COMPARATIVE STUDY
JOURNAL ARTICLE
RANDOMIZED CONTROLLED TRIAL

Epidural lumbar block or lumbar plexus block combined with general anesthesia: efficacy and hemodynamic effects on total hip arthroplasty

Leonardo Teixeira Domingues Duarte, Paulo Sérgio Siebra Beraldo, Renato Angelo Saraiva
Revista Brasileira de Anestesiologia 2009, 59 (6): 649-64
20011855

BACKGROUND AND OBJECTIVES: Anesthesia for total hip arthroplasty (THA) is a challenge due to the advanced age and associated diseases of patients. The objective of this study was to evaluate whether the efficacy of the nociceptive blockade, secondary hemodynamic effects, difficulty to execute the technique, and influence in intraoperative bleeding of lumbar plexus block combined with general anesthesia is equivalent to epidural lumbar block in patients undergoing THA.

METHODS: Patients with physical status ASA I to III were randomly separated into two groups, Epidural and Lumbar. In the Epidural group, continuous epidural lumbar block with 10 to 15 mL of 0.5% ropivacaine was performed. Patients in the Lumbar group underwent posterior lumbar plexus block with 0.4 mL.kg(-1) of 0.5% ropivacaine. All patients underwent general anesthesia. The difficulty to perform the technique, its efficacy, and secondary hemodynamic effects were evaluated.

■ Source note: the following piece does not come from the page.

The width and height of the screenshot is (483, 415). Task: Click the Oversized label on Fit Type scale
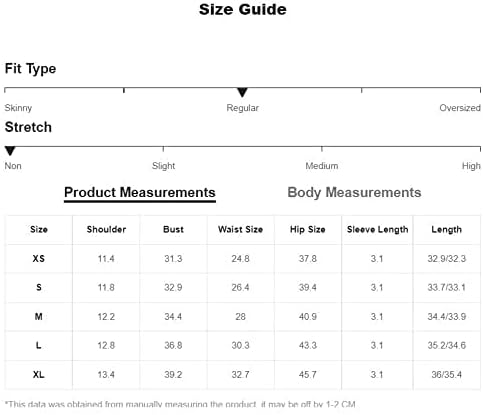460,108
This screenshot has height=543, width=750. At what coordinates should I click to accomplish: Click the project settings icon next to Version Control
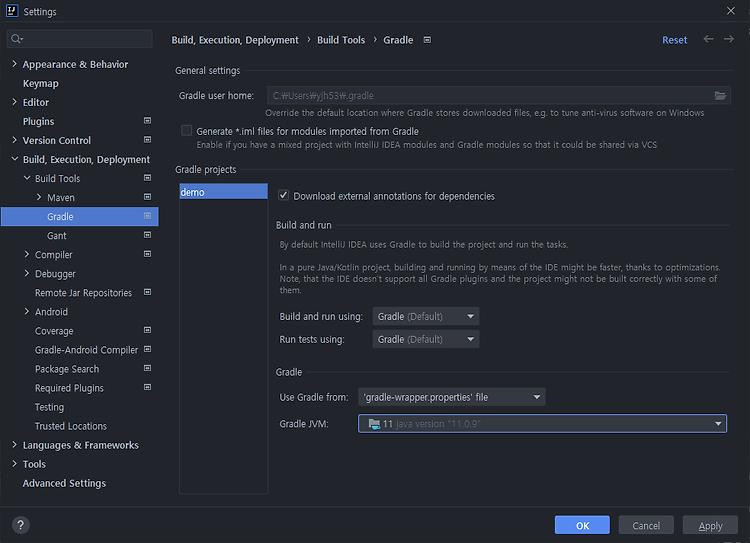coord(147,140)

RESULTS: Forty-one patients were included in this study. The length of time to execute the epidural block was shorter, but the number of attempts to position the needle was similar in both groups. Epidural block was more effective. In the Lumbar group, an increase in diastolic blood pressure and mean arterial pressure (MAP) and in the double product was observed after the incision, and anesthetic consumption was greater. After the blockade, MAP was lower 50, 60, and 70 minutes after the epidural block. Bleeding was similar in both groups.

CONCLUSIONS: Nociceptive blockade, which was not associated with hemodynamic instability when combined with general anesthesia, was more effective in epidural block. Lumbar plexus block proved to be a useful technique when combined with general anesthesia when epidural block is contraindicated.